In 2020, Auckland Council granted consent for the project, leaving the only regulatory hurdle being theability to swing two huge cranes on the site.
That has now been applied for.
Scentre (NZ), owned by the listed giant Sydney-headquartered Scentre Group, is moving forward with plans to super-size leafy, quiet Nuffield St between Broadway and Remuera Rd.
The business spent more than $790 million expanding Westfield Newmarket, with its holdings on Nuffield St pitched as more of a boutique, alfresco retail offering.
Scentre’s plans for upsizing buildings on that side of the precinct more than double its real estate holdings. It will build only on one side of Nuffield St, towards the Remuera side.
Its consent documents explain what it’s about to do: “The demolition of the entire block of buildings at 7-37 Nuffield St and the construction of an eight-storey building with a mix of commercial, retail and food and beverage outlets at ground level and offices for the upper seven storeys, along with associated earthworks, discharge of contaminants and servicing and access arrangements.”
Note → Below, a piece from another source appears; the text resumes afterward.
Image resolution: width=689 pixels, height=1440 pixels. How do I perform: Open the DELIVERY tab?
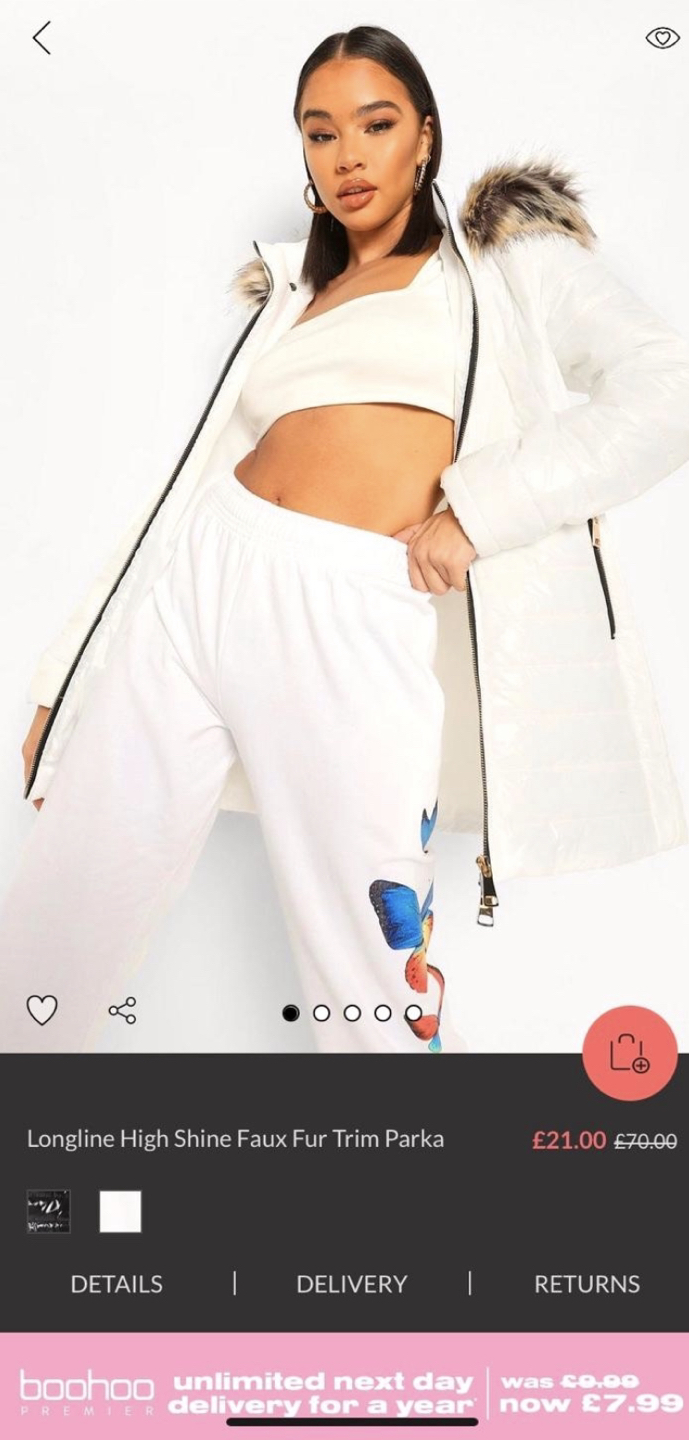[x=352, y=1284]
Scentre doesn’t own the sites but leases them from Tramlease, connected to Viaduct Harbour Holdings.
The sites to be developed are between Nuffield Lane, Nuffield St and Balm St. The site is 2964sq m, the consent says.
Permission was granted on September 22, 2020 for a commercial building of eight storeys, with a mix of offices, shops and food-and-beverage outlets at ground level.
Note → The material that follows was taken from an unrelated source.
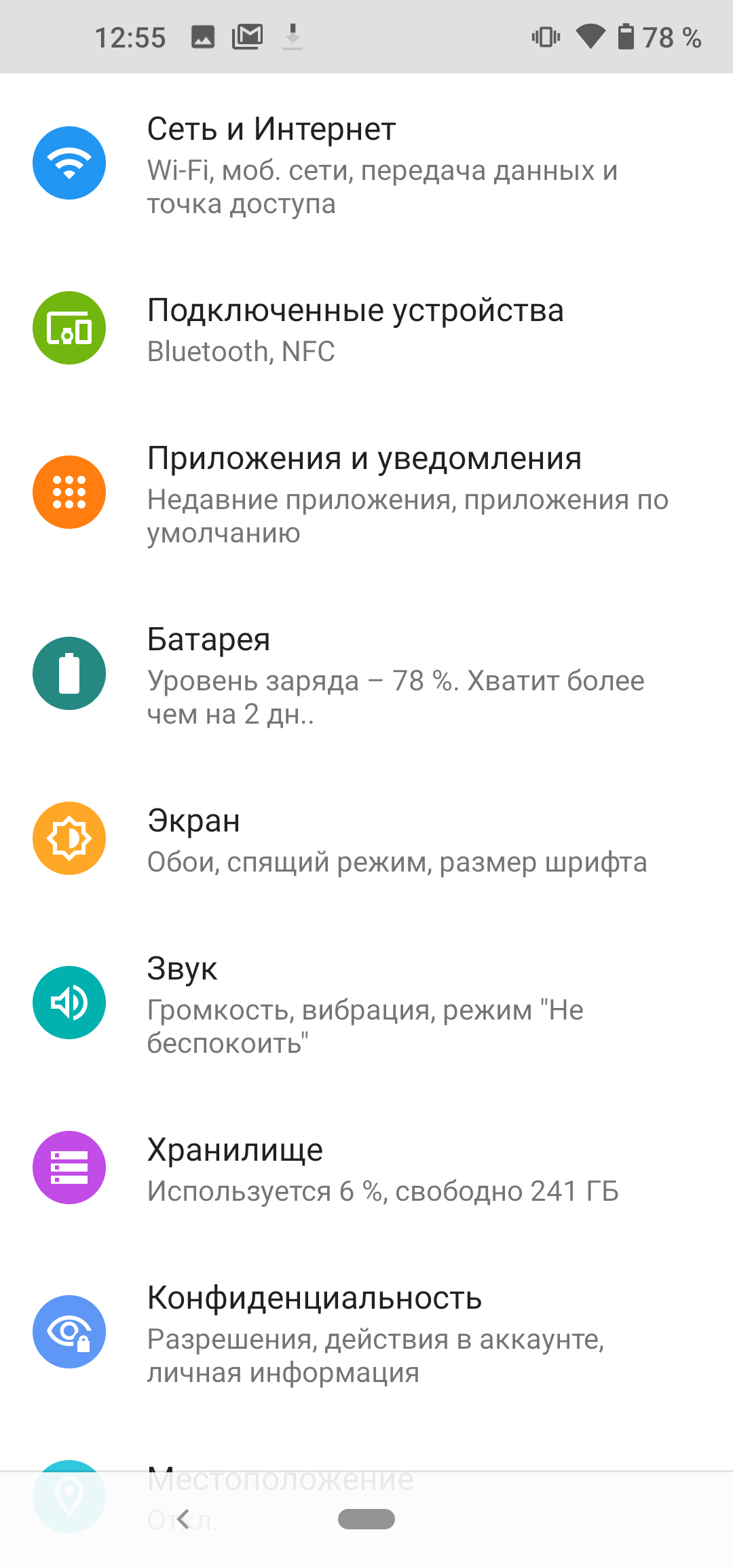
Task: Open the Батарея settings row
Action: (366, 674)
Offices only are planned for the upper seven storeys, not apartments.
“The existing buildings on the site comprise a variety of predominantly single-level commercial buildings accommodating a combination of retail and food-and-beverage tenancies, with that part of the site at the corner of Balm St and Nuffield Lane occupied by a three-storey building with offices above the ground level retail tenancy,” the consent document says.
But Scentre needs notified consent to swing two enormous tower cranes over the land during construction, hence it applied in November to breach protected volcanic view shafts with its cranes.
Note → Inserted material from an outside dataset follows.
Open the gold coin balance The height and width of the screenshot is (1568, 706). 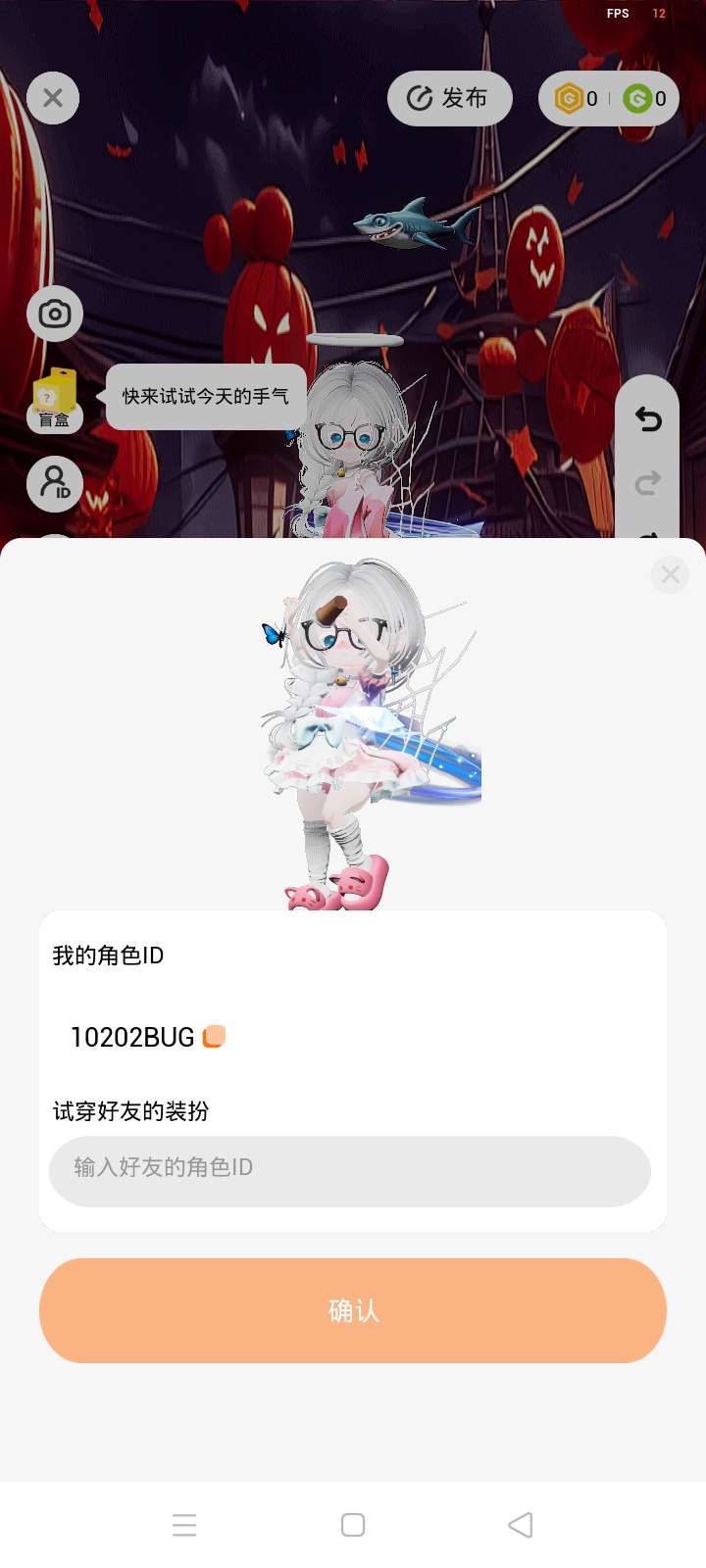coord(577,98)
So that application has become fully notified and people have till Monday, February 20, to make their views known.
The application is to install and operate two luffing cranes to enable the construction of consented retail and commercial developments.
Title details show a mortgage over the property to ASB Bank and a leasehold term of 99 years starting in 2000. Tram Lease is listed as the owner of the freehold title.